MATERIAL FOR THE TASK:
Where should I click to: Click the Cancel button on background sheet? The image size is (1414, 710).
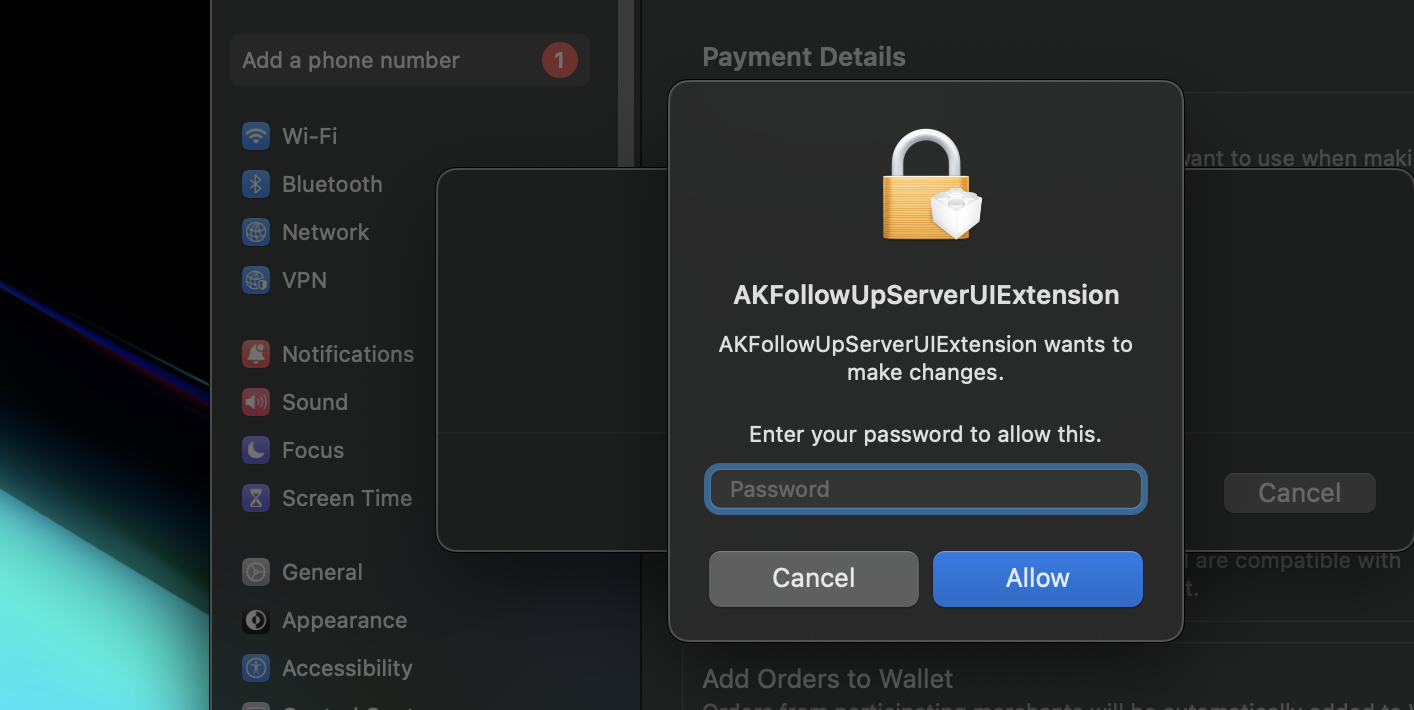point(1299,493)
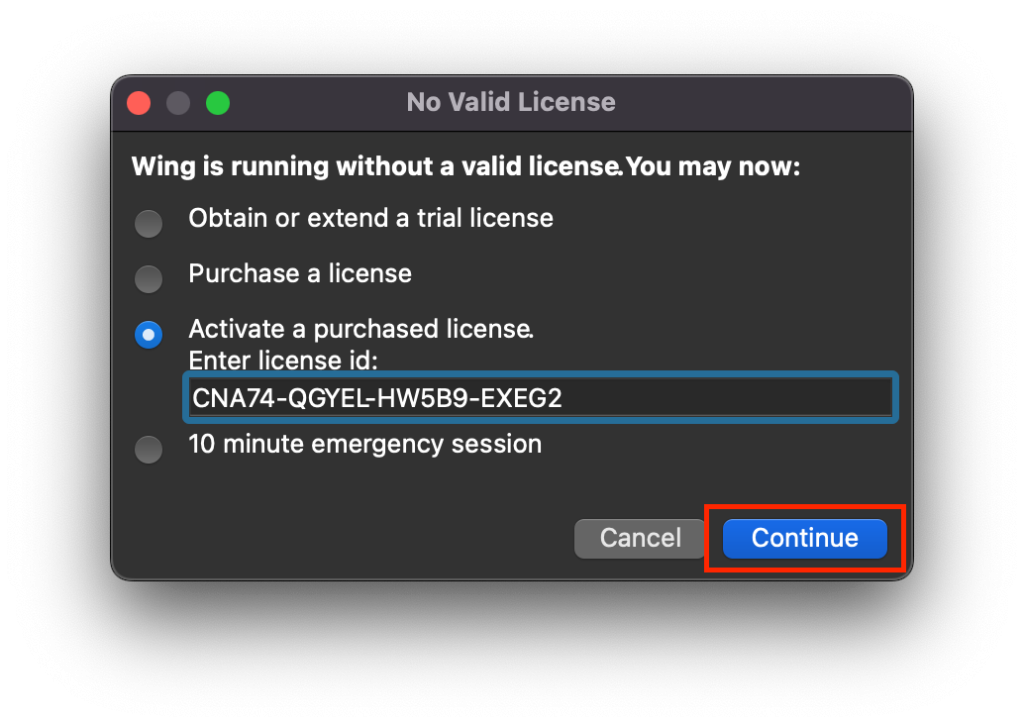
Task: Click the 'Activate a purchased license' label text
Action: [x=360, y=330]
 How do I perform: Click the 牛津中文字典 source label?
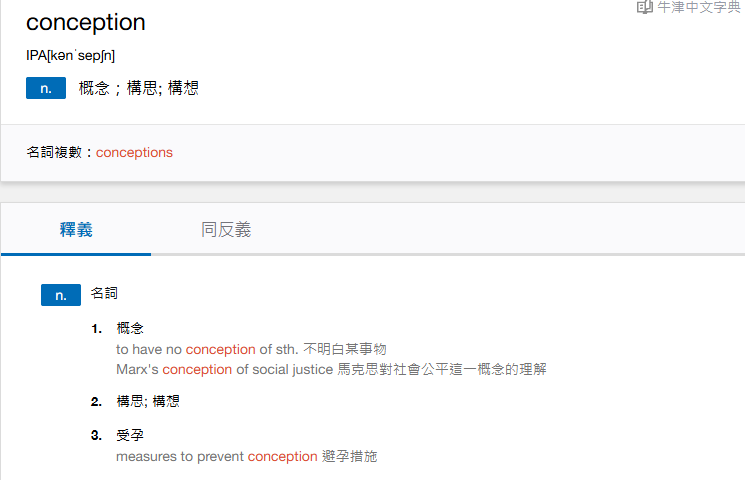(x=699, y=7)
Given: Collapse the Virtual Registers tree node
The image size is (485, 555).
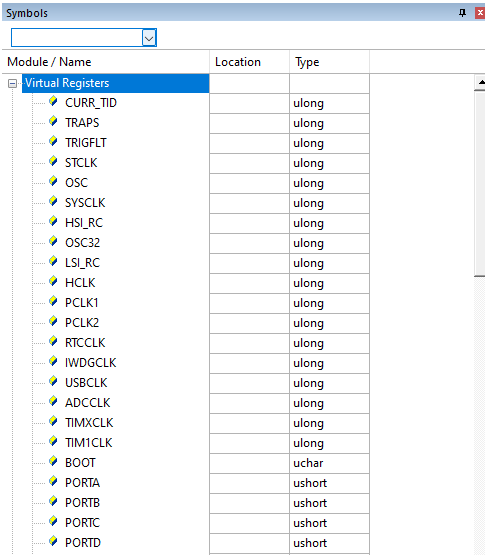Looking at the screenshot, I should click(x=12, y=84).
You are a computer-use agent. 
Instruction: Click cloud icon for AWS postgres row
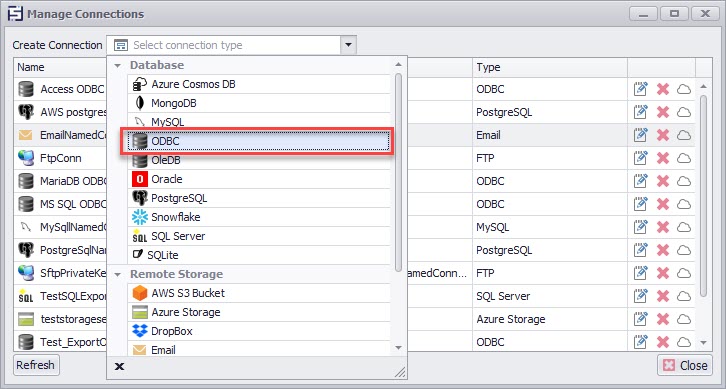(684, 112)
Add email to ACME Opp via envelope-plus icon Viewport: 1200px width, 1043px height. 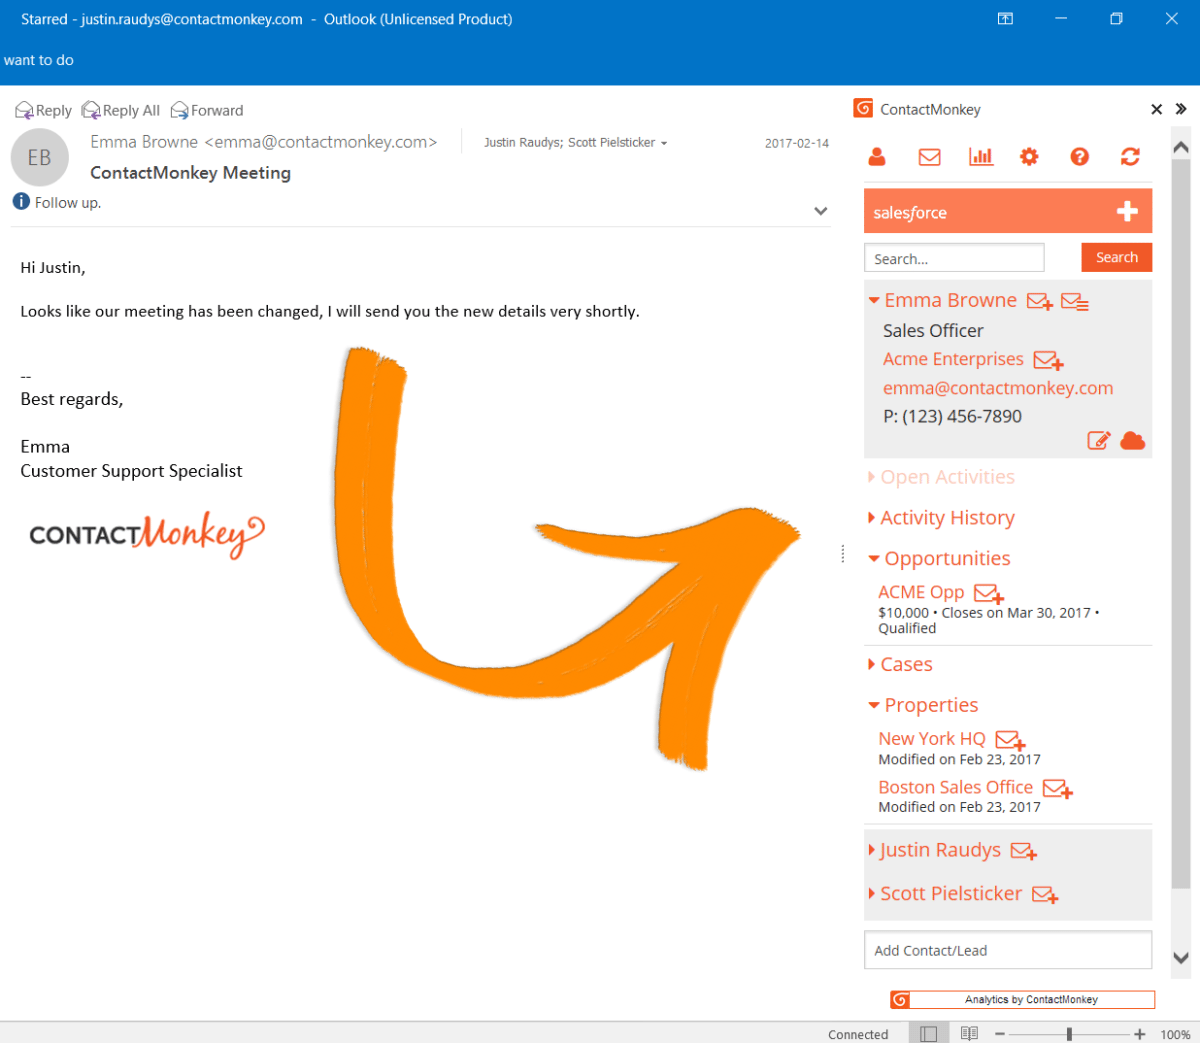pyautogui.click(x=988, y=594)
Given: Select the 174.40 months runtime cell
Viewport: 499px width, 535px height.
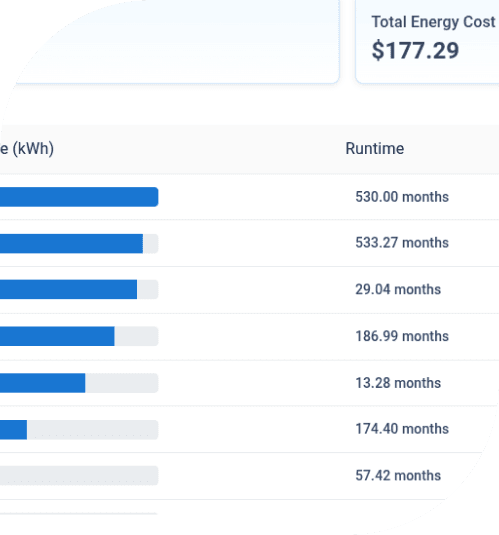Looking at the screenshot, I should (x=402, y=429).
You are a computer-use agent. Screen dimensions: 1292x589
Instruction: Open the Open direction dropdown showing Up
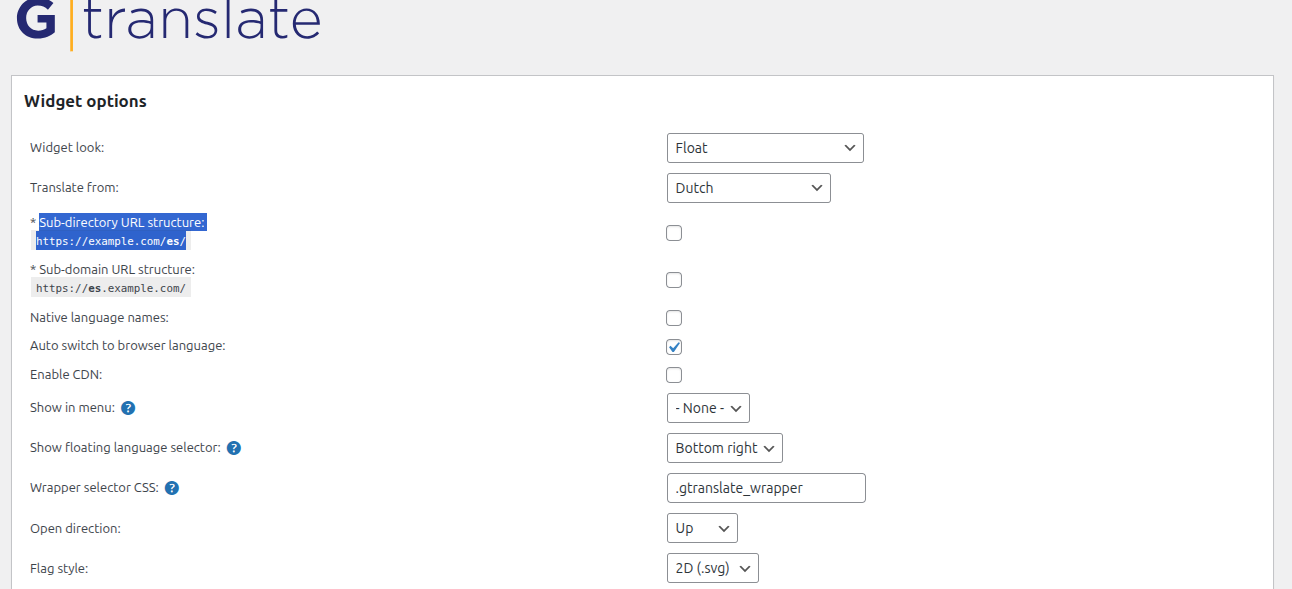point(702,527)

EXERCISE:
Look through the data above for the word "Given". Report each line where it occurs.

COMPLETED TASK:
Given: Collapse the Virtual Registers tree node
Given: Select the 174.40 months runtime cell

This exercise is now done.